▶ **TRAVAIL À FAIRE**
(a) Dans le texte sur l'exposition La Foule, de quelle manière les clins d'œil de Pierre Ardouvin analysent-ils ou critiquent-ils notre environnement social ?
(b) Réécris le passage du texte sur l'exposition La Foule qui s'ouvre sur les mots contenant « 13 Juin - 23 » et se termine par « croyait toute personnelles. », en remplaçant « ritournelle » par « rengaine ».

▶ **TEXTE SOURCE**
_____
ART | EXPO

La Foule

13 Juin - 23 Août 2009
Vernissage le 12 Août 2009

Le travail de Pierre Ardouvin est plein de clins d’oeil. Mais ce n’est pas anecdotique, c’est un processus de création qui a pour but d’activer différentes zones de la mémoire collective et de les relier. Alors, les clins d’oeil se transforment en analyses ou critiques de notre environnement social, mais toujours avec humour.

Pierre Ardouvin
La Foule

Emportés par la foule qui nous traîne… et le flot sans effort nous pousse, enchaînés l’un et l’autre, et nous laisse épanouis, enivrés et heureux…

Étrange, l’insistante ritournelle des paroles d’une chanson ! Étrange, l’impression de déjà‐vu qu’une image croisée par hasard peut susciter ! Étrange, l’impression de déjà vécu que peut procurer une situation pourtant inattendue ! Des images et des situations peuvent s’avérer familières à plusieurs personnes alors qu’on les croyait toute personnelles.

Ou encore, des images et des situations absolument extérieures semblent tellement connues qu’elles pourraient appartenir à notre propre histoire… La mémoire se distribue ainsi, entre souvenir personnel et conscience collective, sur le schéma d’une structuration de l’individu articulée entre la singularité du vécu individuel et la dimension sociale d’expériences partagées.
_____
▶ **INFORMATIONS FOURNIES**
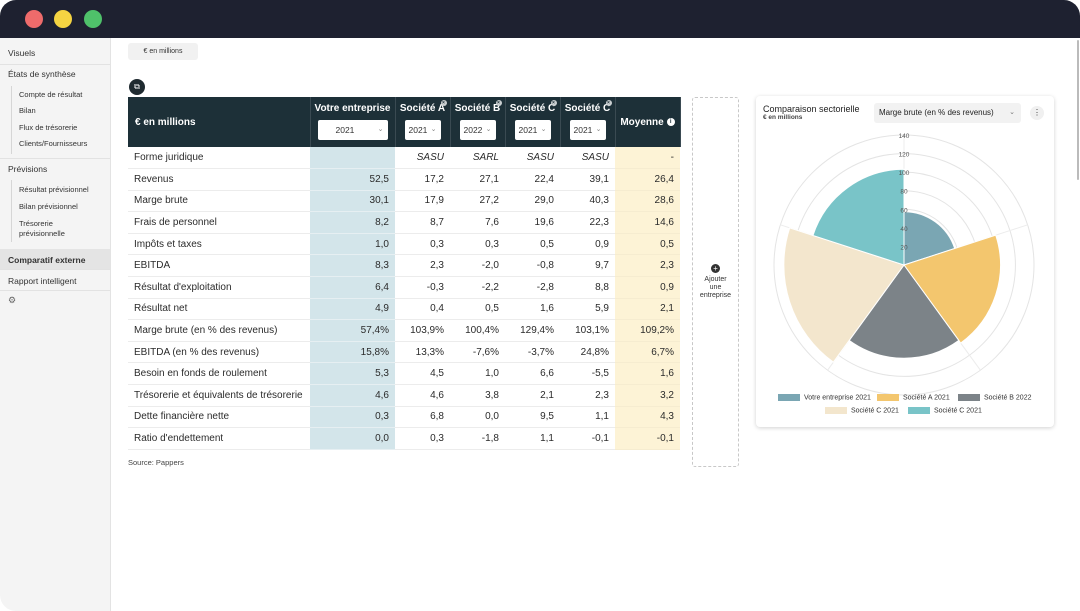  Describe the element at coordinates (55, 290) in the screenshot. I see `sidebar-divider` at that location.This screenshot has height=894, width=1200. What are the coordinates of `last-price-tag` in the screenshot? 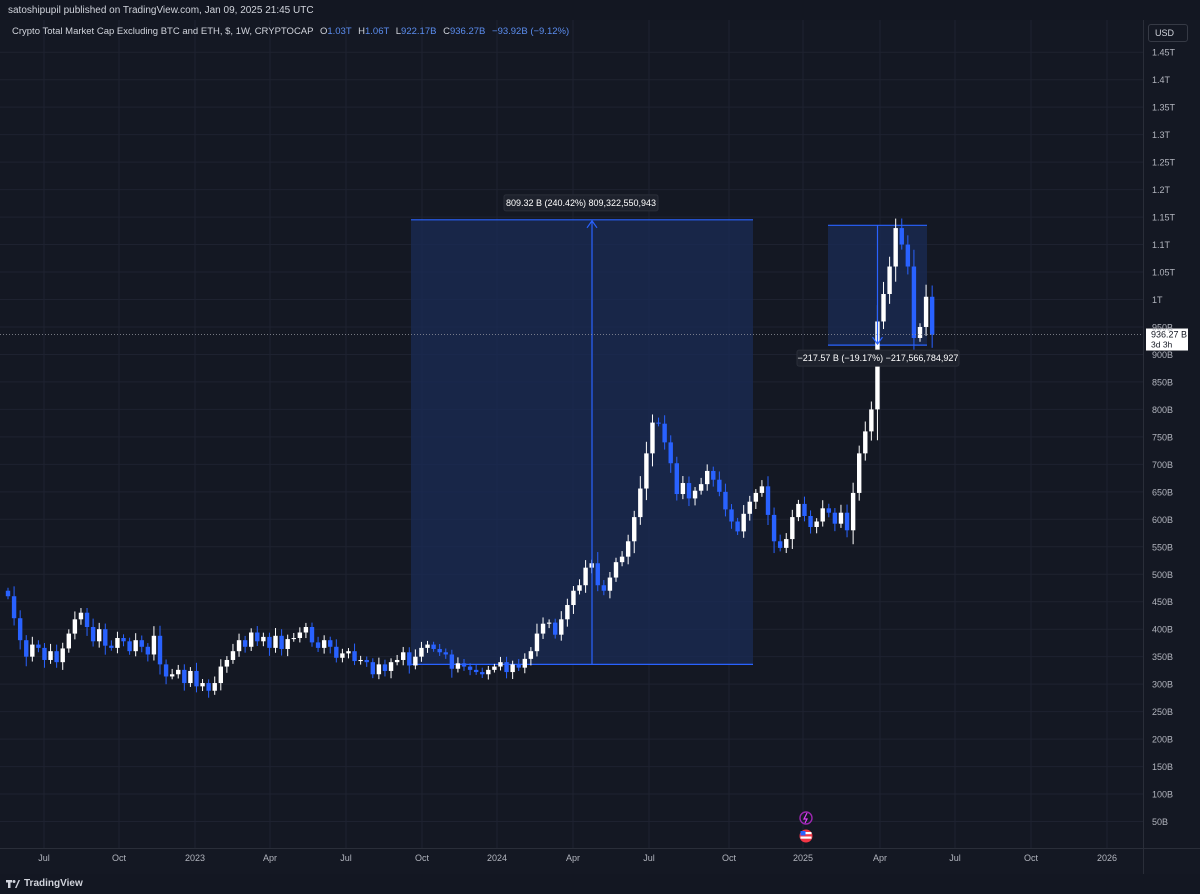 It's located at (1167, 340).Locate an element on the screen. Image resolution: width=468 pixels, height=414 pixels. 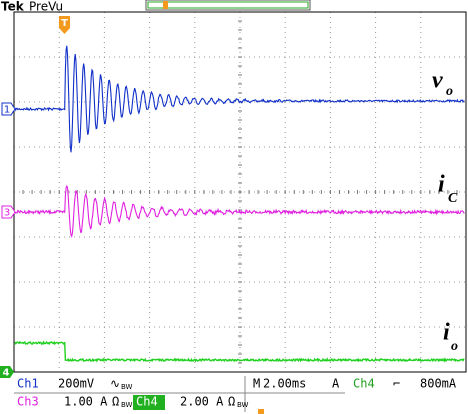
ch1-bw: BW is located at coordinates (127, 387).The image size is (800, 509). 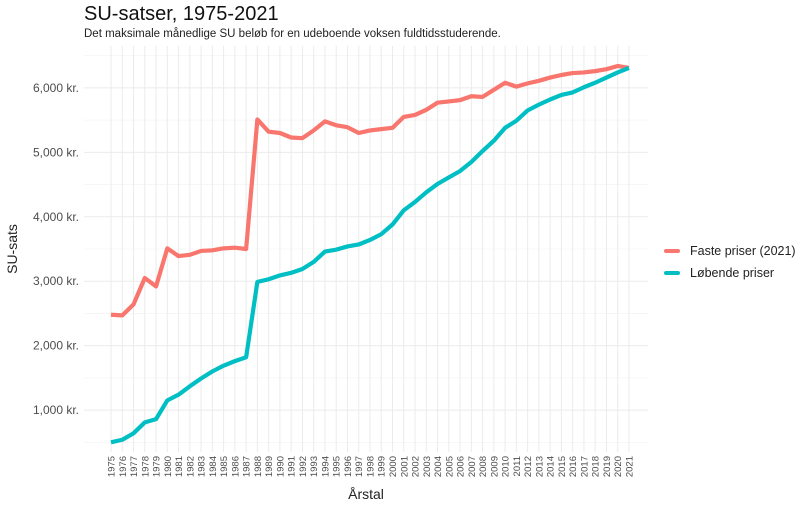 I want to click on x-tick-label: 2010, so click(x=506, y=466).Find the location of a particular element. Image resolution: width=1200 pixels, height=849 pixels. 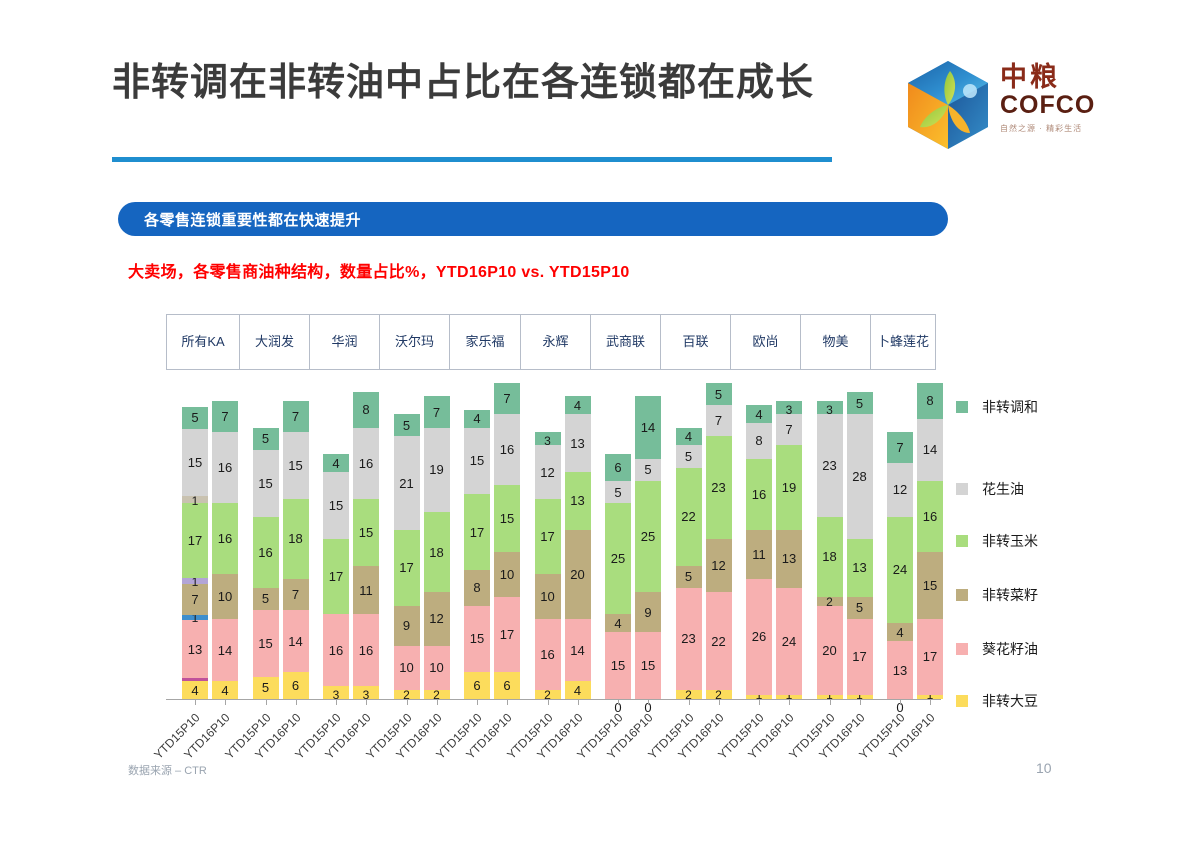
_____
▶ **RÉPONSES NUMÉROTÉES**
(a) Toujours avec humour.

(b)
13 Juin - 23 Août 2009
Vernissage le 12 Août 2009

Le travail de Pierre Ardouvin est plein de clins d’oeil. Mais ce n’est pas anecdotique, c’est un processus de création qui a pour but d’activer différentes zones de la mémoire collective et de les relier. Alors, les clins d’oeil se transforment en analyses ou critiques de notre environnement social, mais toujours avec humour.

Pierre Ardouvin
La Foule

Emportés par la foule qui nous traîne… et le flot sans effort nous pousse, enchaînés l’un et l’autre, et nous laisse épanouis, enivrés et heureux…

Étrange, l’insistante rengaine des paroles d’une chanson ! Étrange, l’impression de déjà‐vu qu’une image croisée par hasard peut susciter ! Étrange, l’impression de déjà vécu que peut procurer une situation pourtant inattendue ! Des images et des situations peuvent s’avérer familières à plusieurs personnes alors qu’on les croyait toute personnelles.